Entering edit mode
HI, Michael,
I read your DESeq2 vignette: http://bioconductor.org/packages/devel/bioc/vignettes/DESeq2/inst/doc/DESeq2.html
and found that DESeqDataSet could be derived from the salmon output (Transcript abudance) or count matrix.
I wonder if you ever compare the results of these two process (salmon->tximport->DESeq2 versus counts->DESeq2) for differential gene call from the same sequencing dataset?
Thanks.
C
Michael,
Thank you very much for your quick response!
To make sure my understanding is correct, I found the following paper:
https://www.ncbi.nlm.nih.gov/pubmed/26925227
And you conclusion is: "salmon->tximport->DESeq2" is better than "counts->DESeq2"?
Kind regards,
C.
Yes the advantages are that it protects against estimation bias from DTU, enables certain fragment level biases to be estimated and preserves multimapping reads.
I have different concerns, actually:
counts data usually come from genome alignment; however, salmon data from the transcriptome alignment. I found tximport converted counts were not really matching the genome alightment-based counts...
What would be the point of tximport if you got the same thing as the genome-based alignment? Put another way, both alignment to the genome with subsequent counting and alignment to the transcriptome and then collapsing to the gene level are attempts to get at the same thing - the relative amount of transcript in a given sample for each gene. But we don't know how much transcript there is!
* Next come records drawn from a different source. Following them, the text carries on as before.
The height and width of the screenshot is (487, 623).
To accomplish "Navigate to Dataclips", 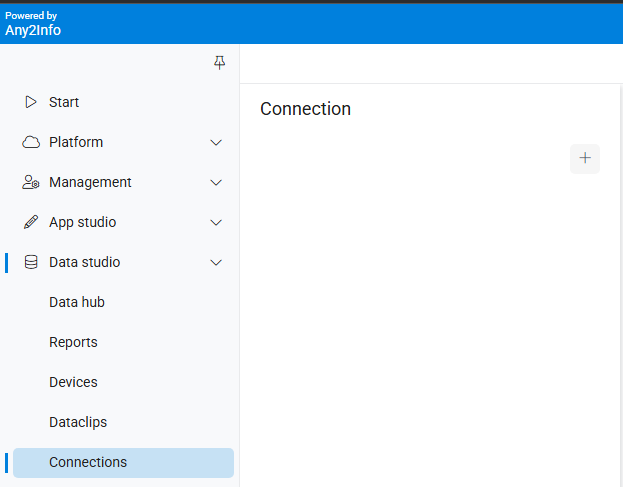I will (78, 422).
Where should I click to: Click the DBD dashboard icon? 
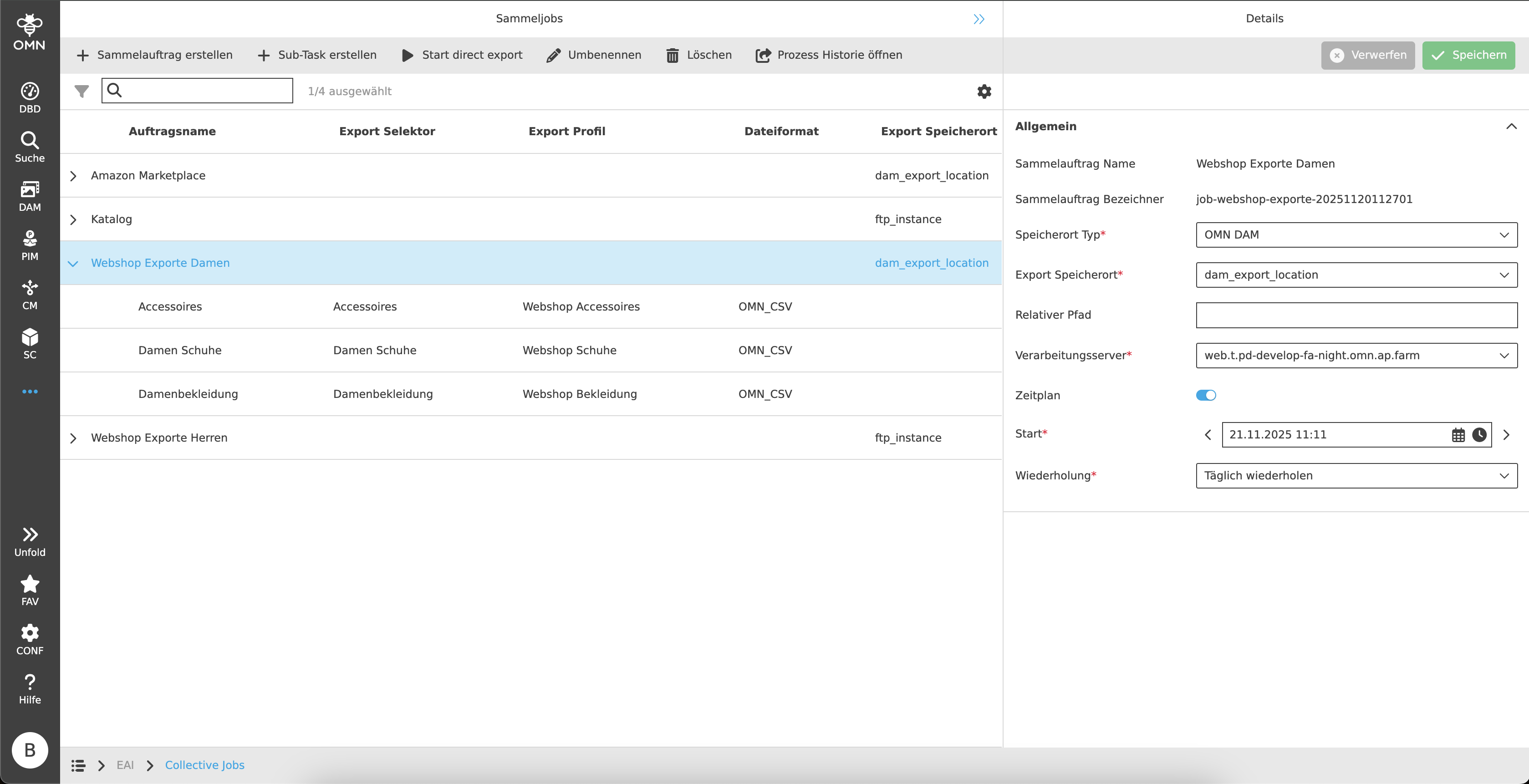pos(30,98)
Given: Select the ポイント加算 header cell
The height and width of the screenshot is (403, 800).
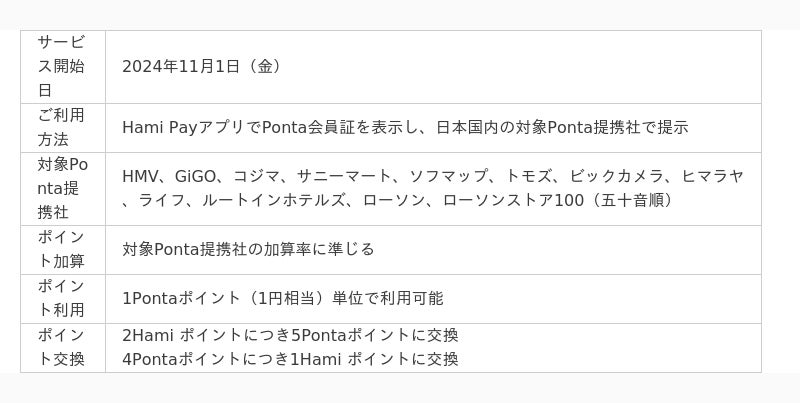Looking at the screenshot, I should coord(62,249).
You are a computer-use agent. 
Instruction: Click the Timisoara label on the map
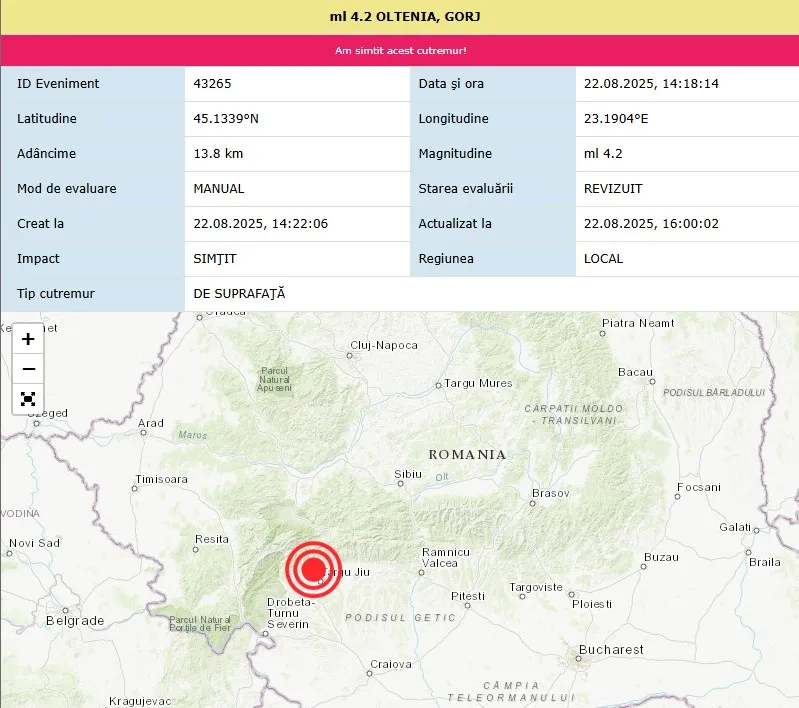(x=161, y=480)
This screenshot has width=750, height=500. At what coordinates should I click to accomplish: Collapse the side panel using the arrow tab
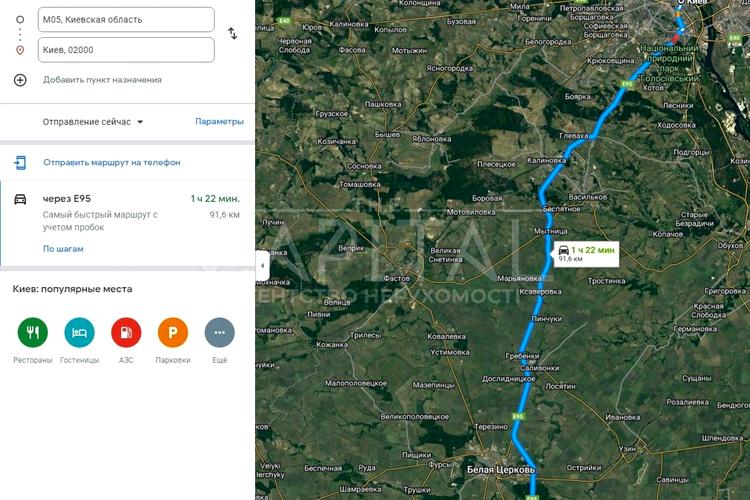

The fact that two different methods of estimating some underlying (unobserved) quantity don't necessarily agree doesn't invalidate either of them, because we don't know what the base truth is. If you want to believe that aligning to the genome and then generating counts is 'the right way to do things', then you should do that. If you are persuaded by Mike's paper that you get better results aligning to the transcriptome and then summarizing using tximport, then you should do that instead. But comparing the two and noting they are different doesn't tell you anything because the only reason for having a different method is because it's different than what came before.
Hi, James,
As you mentioned that we don't know what the base truth is, whenever the outputs are different, I just would like to know if anyone has ever tested which one makes more sense...
C.
Yes. Mike did, in the tximport paper that he already mentioned. Have you read it?
Good points. Just want to point out that Charlotte Soneson is the first author.